__ABOUT THIS EXERCISE__
Output each record below exactly. No images go in the copy.

__SUPPLIED RECORDS__

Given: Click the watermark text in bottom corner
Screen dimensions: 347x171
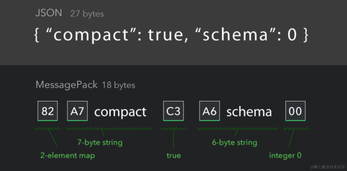Looking at the screenshot, I should point(328,167).
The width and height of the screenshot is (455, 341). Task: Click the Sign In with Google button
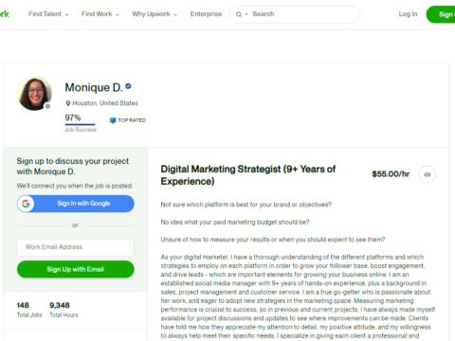tap(76, 204)
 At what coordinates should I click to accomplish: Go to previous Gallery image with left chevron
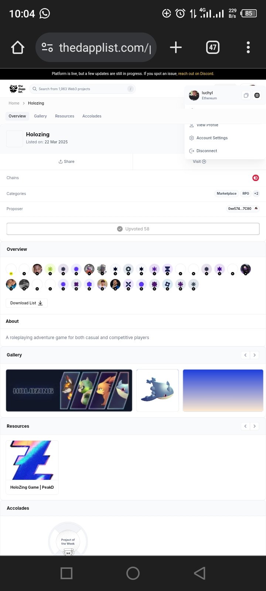[245, 355]
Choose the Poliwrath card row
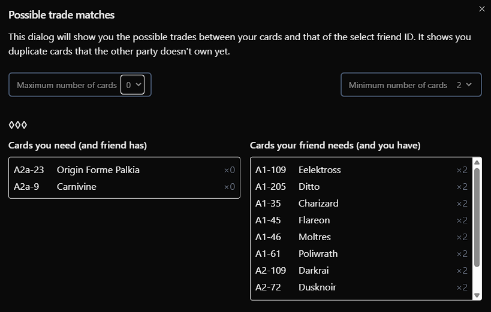Viewport: 491px width, 312px height. coord(361,254)
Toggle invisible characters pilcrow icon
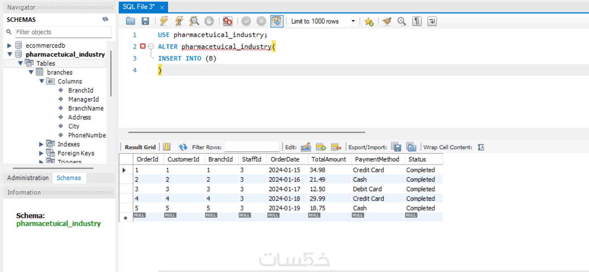This screenshot has height=272, width=589. pyautogui.click(x=417, y=21)
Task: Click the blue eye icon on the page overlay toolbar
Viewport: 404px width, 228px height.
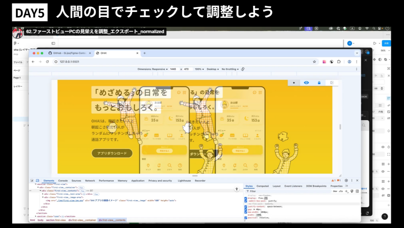Action: 306,82
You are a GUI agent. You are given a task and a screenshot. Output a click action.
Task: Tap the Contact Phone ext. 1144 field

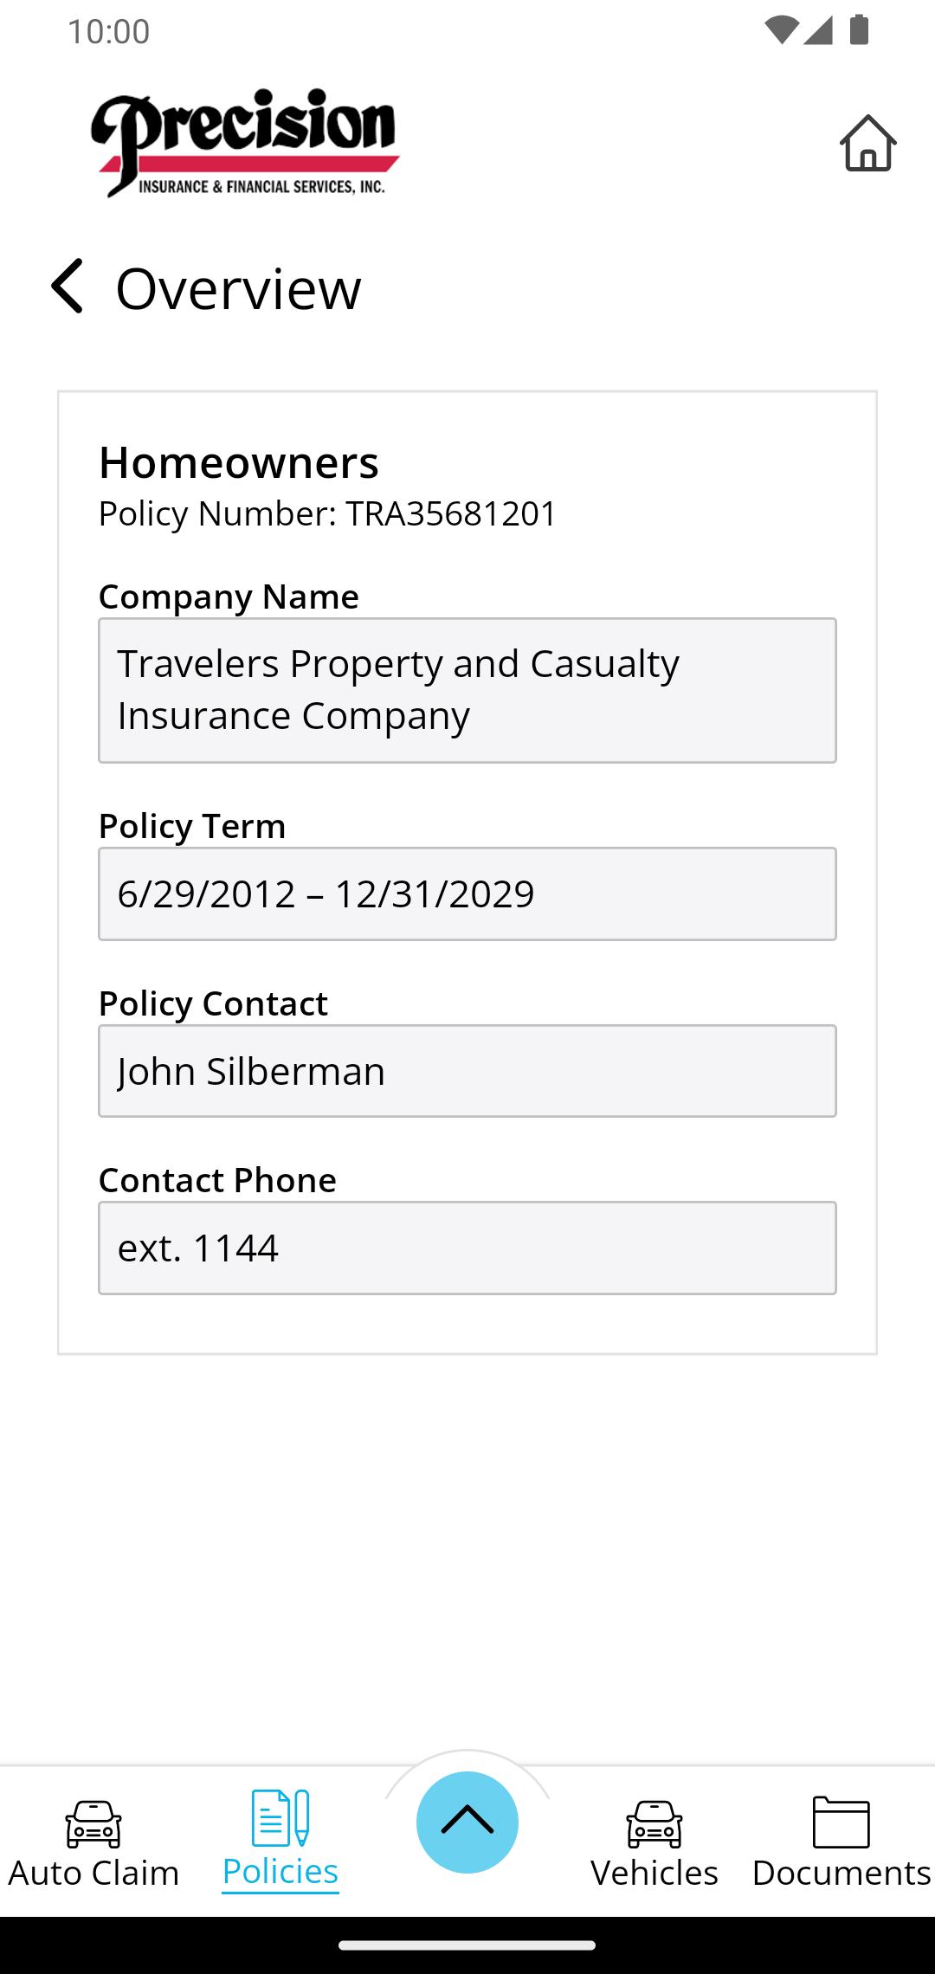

__ANSWER TO THE EXERCISE__
Given: Click the watermark text in bottom corner
Screen dimensions: 347x171
Looking at the screenshot, I should point(328,167).
The width and height of the screenshot is (455, 341). Task: Click the Sign In with Google button
tap(76, 204)
 At what coordinates should I click to accomplish: Go to previous Gallery image with left chevron
[245, 355]
Choose the Poliwrath card row
Viewport: 491px width, 312px height. coord(361,254)
Toggle invisible characters pilcrow icon
This screenshot has height=272, width=589. pyautogui.click(x=417, y=21)
Task: Click the blue eye icon on the page overlay toolbar
Viewport: 404px width, 228px height.
Action: 306,82
You are a GUI agent. You are given a task and a screenshot. Output a click action.
Task: Tap the Contact Phone ext. 1144 field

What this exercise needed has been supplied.